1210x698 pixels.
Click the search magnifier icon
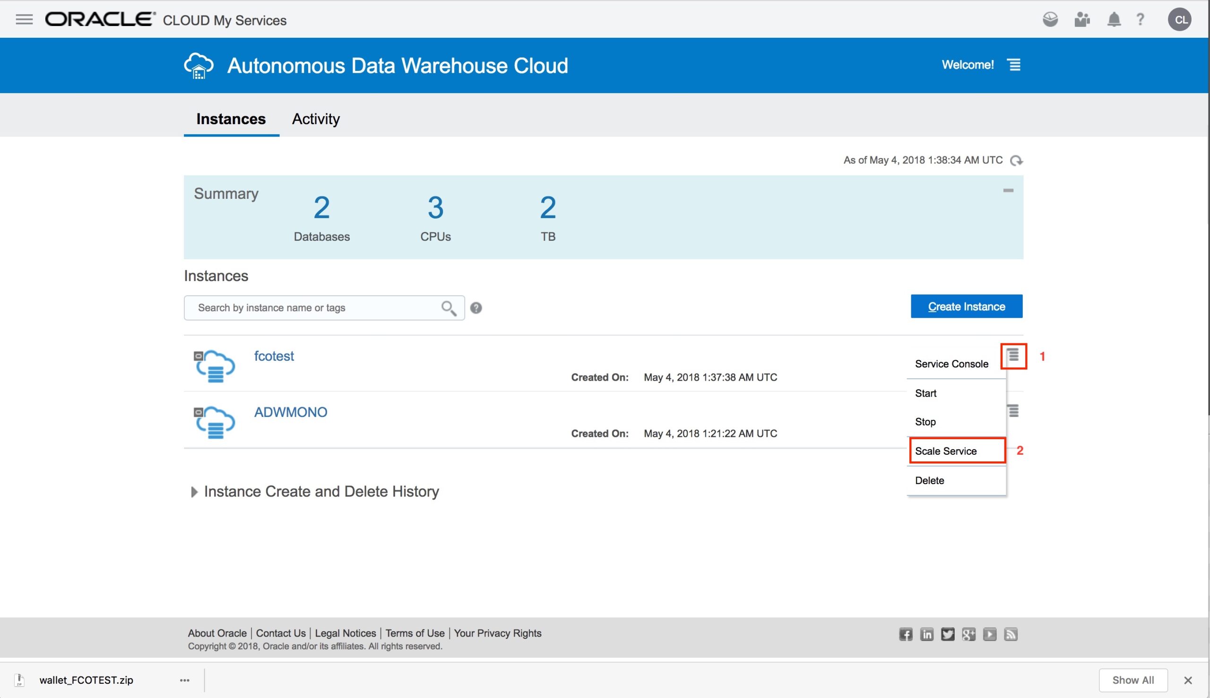[449, 308]
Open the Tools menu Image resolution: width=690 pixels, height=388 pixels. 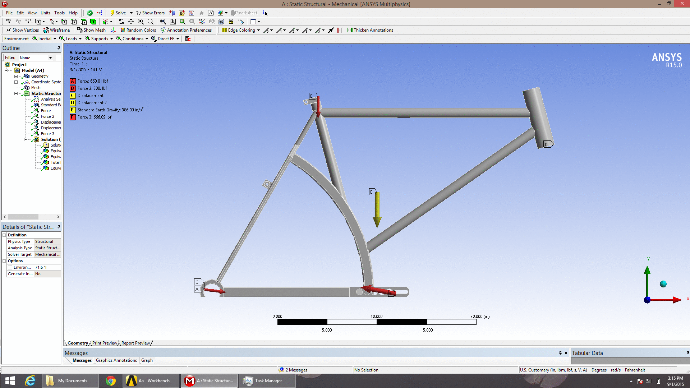click(x=59, y=13)

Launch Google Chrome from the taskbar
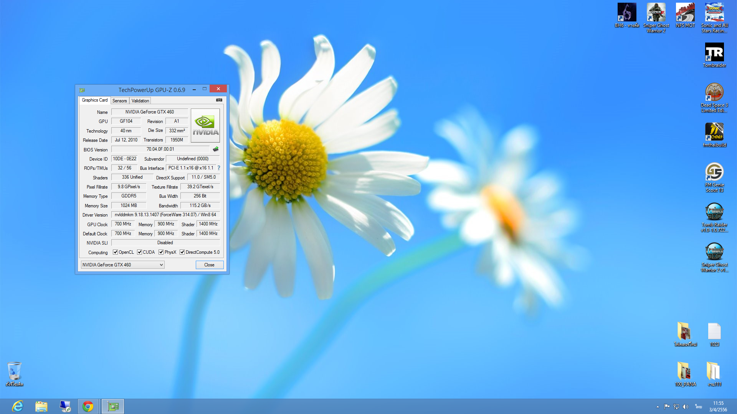coord(88,406)
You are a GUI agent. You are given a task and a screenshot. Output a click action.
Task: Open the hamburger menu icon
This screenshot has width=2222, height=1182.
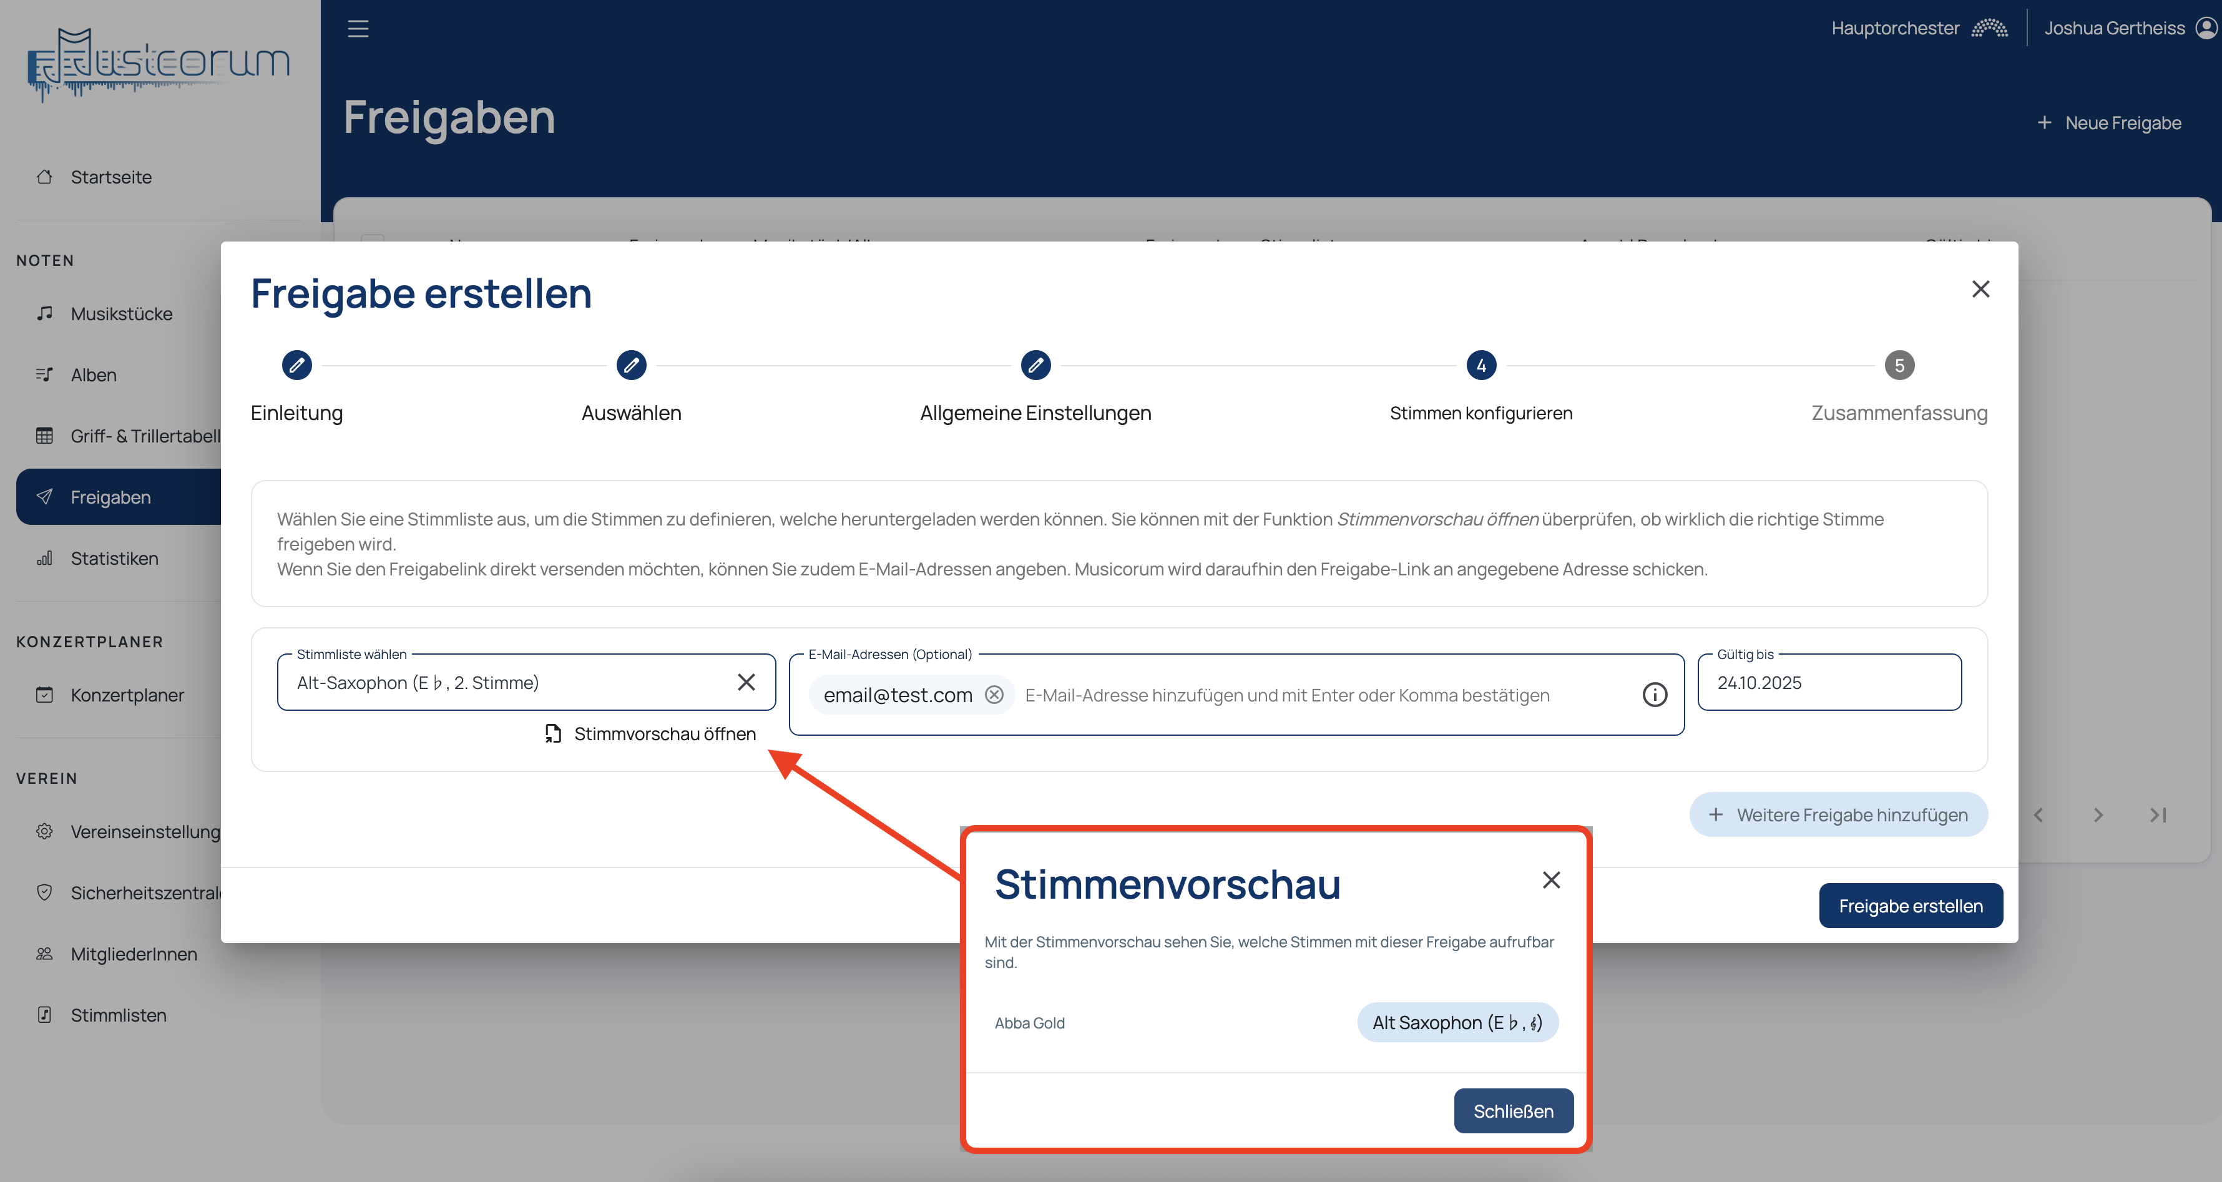[358, 28]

──────────────────────────────

Task:
Nothing but the lines from the line with "You are a GUI" through the last line of the data above should be printed, exactly as written and without pictures.

Exercise answer:
You are a GUI agent. You are given a task and a screenshot. Output a click action.
Task: Open the hamburger menu icon
This screenshot has width=2222, height=1182.
[358, 28]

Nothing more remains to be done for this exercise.